Für Deutsche scheint es schwer auszuhalten, einfach nur zu sein. Man muss sich beschäftigen. Dabei ist eine lange Weile oft besser als eine kurze.

Die Entdeckung der Langsamkeit Foto: Markus Schreiber/ap

E s sind langweilige Zeiten und ich sitze viel am Fenster. Wisst ihr noch, wie sich früher nur die Gaffer ans Fenster setzten, wie sie die Ellbogen auf einem Kissen ablegten und das Kinn in die Hände? Heute bin ich die Gafferin, gealtert durch 33 Tage am Fenster, weil ich genauer hingesehen habe, und je mehr man gesehen hat, desto älter ist man.

Die Kastanie hatte ganz kleine Triebe, jetzt stehlen mir ihre grünen Blätter die Sonne. Die Nachbarin hat einen sehr schlanken Hund, der sich täglich geduldig auf dem Balkon bürsten lässt und dabei zunehmend einem Pferd ähnelt. Eine Backsteinmauer, wie New York im Herbst, eine verkachelte Fassade, wie Shanghai im Sommer, eigentlich Berlin im Frühling. Einmal habe ich das Fenster geöffnet, um tief einzuatmen, und da roch es plötzlich nach China. Nur ganz selten passiert das, und Gerüche sind flüchtig, aber kurz riecht es dann nach Längen: Langsamkeit und Langeweile, langgezogene Zeiteinheiten. Warum stirbt man eigentlich vor Langeweile, anstatt in ihr zu leben?

Viele langweilige Stunden bei meiner Ayi in Shanghai. Tage, an denen die feuchte Hitze die Menschen in ihren Wohnungen einsperrt, mit Fächern aus getrockneten Gräsern, unter Ventilatoren, oder im unterkühlten Atem der Klimaanlage. Nichts zu machen, außer sitzen und gucken. Sitzen auf mit Bambusmatten belegten Ledersofas oder auf niedrigen Hockern beim Bohnenputzen. Gucken auf den Fernseher, oder auf Abu, wie sie zwischen Küche und Wintergarten auf- und abschlurft.

Auf Zehenspitzen wippen

Nichts tun, nur Sonnenblumenkerne knacken, so langweilig und so genug. Zur Abwechslung kann man es mit Wassermelonenkernen versuchen, aber die sind sehr hart.
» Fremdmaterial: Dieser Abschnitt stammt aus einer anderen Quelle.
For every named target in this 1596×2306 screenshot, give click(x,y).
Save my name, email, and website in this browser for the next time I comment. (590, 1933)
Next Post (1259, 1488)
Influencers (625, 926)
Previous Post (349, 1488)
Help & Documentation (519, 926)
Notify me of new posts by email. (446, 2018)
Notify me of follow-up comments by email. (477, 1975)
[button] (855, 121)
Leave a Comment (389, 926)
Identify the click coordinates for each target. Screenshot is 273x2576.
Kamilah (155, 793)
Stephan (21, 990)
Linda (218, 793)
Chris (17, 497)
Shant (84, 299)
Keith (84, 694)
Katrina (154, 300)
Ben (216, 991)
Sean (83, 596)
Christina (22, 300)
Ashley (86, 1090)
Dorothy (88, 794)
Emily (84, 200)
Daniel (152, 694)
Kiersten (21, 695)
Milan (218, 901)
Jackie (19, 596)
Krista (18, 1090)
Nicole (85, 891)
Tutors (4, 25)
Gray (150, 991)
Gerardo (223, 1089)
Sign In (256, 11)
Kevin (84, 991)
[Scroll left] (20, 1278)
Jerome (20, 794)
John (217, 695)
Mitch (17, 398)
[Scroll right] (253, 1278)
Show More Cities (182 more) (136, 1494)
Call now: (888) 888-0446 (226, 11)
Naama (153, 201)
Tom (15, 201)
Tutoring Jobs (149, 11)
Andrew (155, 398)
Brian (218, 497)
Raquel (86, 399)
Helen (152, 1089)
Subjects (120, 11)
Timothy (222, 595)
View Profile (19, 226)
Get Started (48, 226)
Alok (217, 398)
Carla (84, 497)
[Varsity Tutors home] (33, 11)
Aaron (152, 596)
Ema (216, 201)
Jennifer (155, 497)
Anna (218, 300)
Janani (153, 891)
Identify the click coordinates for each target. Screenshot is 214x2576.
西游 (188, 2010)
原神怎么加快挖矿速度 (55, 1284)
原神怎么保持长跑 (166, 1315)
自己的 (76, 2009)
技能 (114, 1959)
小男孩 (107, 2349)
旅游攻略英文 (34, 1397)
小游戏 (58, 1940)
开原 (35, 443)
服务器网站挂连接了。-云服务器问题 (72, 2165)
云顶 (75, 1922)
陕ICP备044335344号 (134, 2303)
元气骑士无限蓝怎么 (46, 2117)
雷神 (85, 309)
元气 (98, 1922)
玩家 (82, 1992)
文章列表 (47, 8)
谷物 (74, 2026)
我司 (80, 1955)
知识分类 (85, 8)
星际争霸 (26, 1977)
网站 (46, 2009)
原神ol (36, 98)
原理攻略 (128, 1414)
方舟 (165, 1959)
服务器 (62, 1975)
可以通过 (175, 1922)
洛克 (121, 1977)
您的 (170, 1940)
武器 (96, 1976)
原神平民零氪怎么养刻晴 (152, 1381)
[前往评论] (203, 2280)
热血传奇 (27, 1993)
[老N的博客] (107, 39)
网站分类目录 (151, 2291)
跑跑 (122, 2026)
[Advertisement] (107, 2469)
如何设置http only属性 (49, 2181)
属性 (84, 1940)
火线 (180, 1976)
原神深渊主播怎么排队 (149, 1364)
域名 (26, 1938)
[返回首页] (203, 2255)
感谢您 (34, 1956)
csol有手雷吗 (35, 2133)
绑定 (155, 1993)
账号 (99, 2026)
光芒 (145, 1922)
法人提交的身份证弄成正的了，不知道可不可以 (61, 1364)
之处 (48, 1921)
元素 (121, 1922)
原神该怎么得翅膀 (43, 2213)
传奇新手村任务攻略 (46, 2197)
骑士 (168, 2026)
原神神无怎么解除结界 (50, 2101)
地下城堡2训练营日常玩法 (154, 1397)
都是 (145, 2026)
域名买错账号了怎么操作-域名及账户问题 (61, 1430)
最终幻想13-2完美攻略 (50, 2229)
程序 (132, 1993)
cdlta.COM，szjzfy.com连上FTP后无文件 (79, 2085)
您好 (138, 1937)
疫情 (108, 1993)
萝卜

Oder: Hinaustreten auf pinken Plastiklatschen in den kleinen Wintergarten, die Hände hinter dem Po verschränken, auf Zehenspitzen wippen, hoch und runter, wie ein Rentner bei einem Spaziergang. Oder: die Schildkröten in ihren Porzellankrügen grüßen. Oder: das Huhn anstarren, das eine Zeit lang zwischen den Blumentöpfen lebte, um der schwangeren Cousine frische Eier zu legen, um nach neun Monaten zu einer nahrhaften Wochenbettsuppe verarbeitet zu werden. Währenddessen: auf nichts warten und nichts erwarten, außer die nächste Mahlzeit.

Heute sitze ich am Fenster und denke, dass eine lange Weile oft viel besser ist als eine kurze. Für Deutsche scheint es schwer auszuhalten, einfach nur zu sein. Deswegen muss man sich Aufträge geben, Projekte erfinden und dafür in langen Schlangen vor Baumärkten anstehen. Oder: 30 days of yoga.

Der Nachbarshund wird zum Pferd und ich versuche mich in meine Mutter zu verwandeln, sie ist die Königin der Langeweile. Sie erfindet nichts, weil sie schon gefunden hat, was sie braucht – zum Beispiel dasitzen und Sonnenstrahlen in sich fließen lassen. Wenn wir telefonieren, frage ich immer, ob ihr langweilig ist, und sie sagt immer „wuliao“, langweilig, „aber wo xihuan wuliao, ich mag Langeweile“. Und dann lachen wir, jedes Mal.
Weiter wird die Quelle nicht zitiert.